Comments in the opposite direction caused another jump of the Spanish borrowing costs, exceeding a level of seven percent on Monday. "I think the word, the concept ‘direct’ is a very clear concept. This is direct bank recapitalisation, not indirect through the sovereign," EU economic and monetary affairs commissioner Olli Rehn explained."But there is a very clear and necessary condition: there has to be an effective and well-functioning single supervisory mechanism of banks that are part of this arrangement,” he added. In other words, the possibility of direct recapitalisation of banks in the euro area by the rescue funds will be practically usable only when there is a common supervisory mechanism.
However, this is not a reason for speeding too much up the work on this mechanism, it is better to get things done properly, ECB President Mario Draghi warned at a meeting with members of the Economic Committee in the European Parliament. He repeated his words from last week that even if a loan aimed at bank recapitalisation went through the government and increased government debt, it would be only "a temporary blip in public debt". Once the new supervisory mechanism is in force and the loan is transferred to the ESM under the new conditions, these liabilities will be removed from the state balances, Mr Draghi assured. The ambition of the European institutions is the proposal for a single supervision of banks in the euro area to be presented by the Commission in early September and be approved as a matter of urgency by the Council and Parliament until the end of the year.
Together with the loan conditions, the Eurogroup endorsed the Commission recommendation to extend by one year (until 2014) the deadline for correction of the Spanish excessive deficit. The new targets set by the Commission provide for a deficit of 6.3 percent this year, 4.5% for 2013 and 2.8% for 2014. Commissioner Olli Rehn did not answer a journalist's question whether Spain in return would have to reduce social benefits and pensions, but admitted that the country would have to take additional measures rather soon. By the end of July, the government in Madrid must adopt a two-year budget plan under the new deficit targets and then the answers to these questions will become clear, Olli Rehn said.
With regard to Ireland, at the summit in late June the eurozone leaders decided that it can also benefit from the new "flexibility" of the rescue funds as a reward for the good performance of its economic programme. It will be discussed in September how exactly this would be done. Meanwhile, Cyprus will sign a classic, fully-fledged rescue programme, and the Greek programme will be discussed again in September.
Surprisingly, there was no mention at the press conference of the issue of Finnish and Dutch resistance against the leaders` decision the ESM to buy sovereign bonds of troubled countries, without requiring a rescue programme to be signed (but subject to compliance with the recommendations of the Council on their budgetary and economic policies).

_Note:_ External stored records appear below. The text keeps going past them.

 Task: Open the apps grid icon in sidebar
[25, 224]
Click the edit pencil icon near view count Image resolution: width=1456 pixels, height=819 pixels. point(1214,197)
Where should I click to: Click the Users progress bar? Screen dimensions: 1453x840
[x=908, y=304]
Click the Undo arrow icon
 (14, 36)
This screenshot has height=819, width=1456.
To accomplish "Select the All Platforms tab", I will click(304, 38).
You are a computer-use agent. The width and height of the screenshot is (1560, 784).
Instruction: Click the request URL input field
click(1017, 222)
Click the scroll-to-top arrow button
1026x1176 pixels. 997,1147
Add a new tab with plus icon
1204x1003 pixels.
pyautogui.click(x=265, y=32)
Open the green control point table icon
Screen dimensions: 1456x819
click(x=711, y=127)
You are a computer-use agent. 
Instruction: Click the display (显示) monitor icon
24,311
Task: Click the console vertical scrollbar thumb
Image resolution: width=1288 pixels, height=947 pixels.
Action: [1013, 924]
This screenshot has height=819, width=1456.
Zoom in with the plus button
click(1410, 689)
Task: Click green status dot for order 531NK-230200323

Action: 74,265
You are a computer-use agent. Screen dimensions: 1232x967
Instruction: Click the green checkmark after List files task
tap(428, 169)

Ahead of the meeting the Dutch finance minister Jan Kees de Jager reiterated the country’s position that lending more money to countries like Spain and Italy would not solve their fiscal problems nor will it save the euro. In the final statement of the eurozone finance ministers the possibility of more "flexible and efficient use" of the existing tools of the rescue funds is again mentioned but without any specific details. An agreement is signed between the temporary rescue fund EFSF and the ECB providing for the central bank to conduct market operations on behalf of the fund and financed by the fund, so the purchase of government bonds not to affect the ECB balance sheets. The same agreement will be signed with the permanent rescue fund ESM as soon as the Treaty establishing it enters into force.
Jean-Claude Juncker has been re-elected president of the Eurogroup for another two and a half years. However, he explained that he would not finish the term, but would resign at the end of this year or early next year. Mr Juncker was expected to be succeeded by German Finance Minister Wolfgang Schaeuble, but after the change of power in France rumours appeared that Paris was lobbying for the French finance minister, Pierre Moscovici, to be appointed Head of the Eurogroup. He himself said that France had made no demands in this regard. EFSF managing director Klaus Regling will lead the permanent fund, the European Stability Mechanism. It is expected the fund to be operational as soon as the ratification procedures in member states are completed.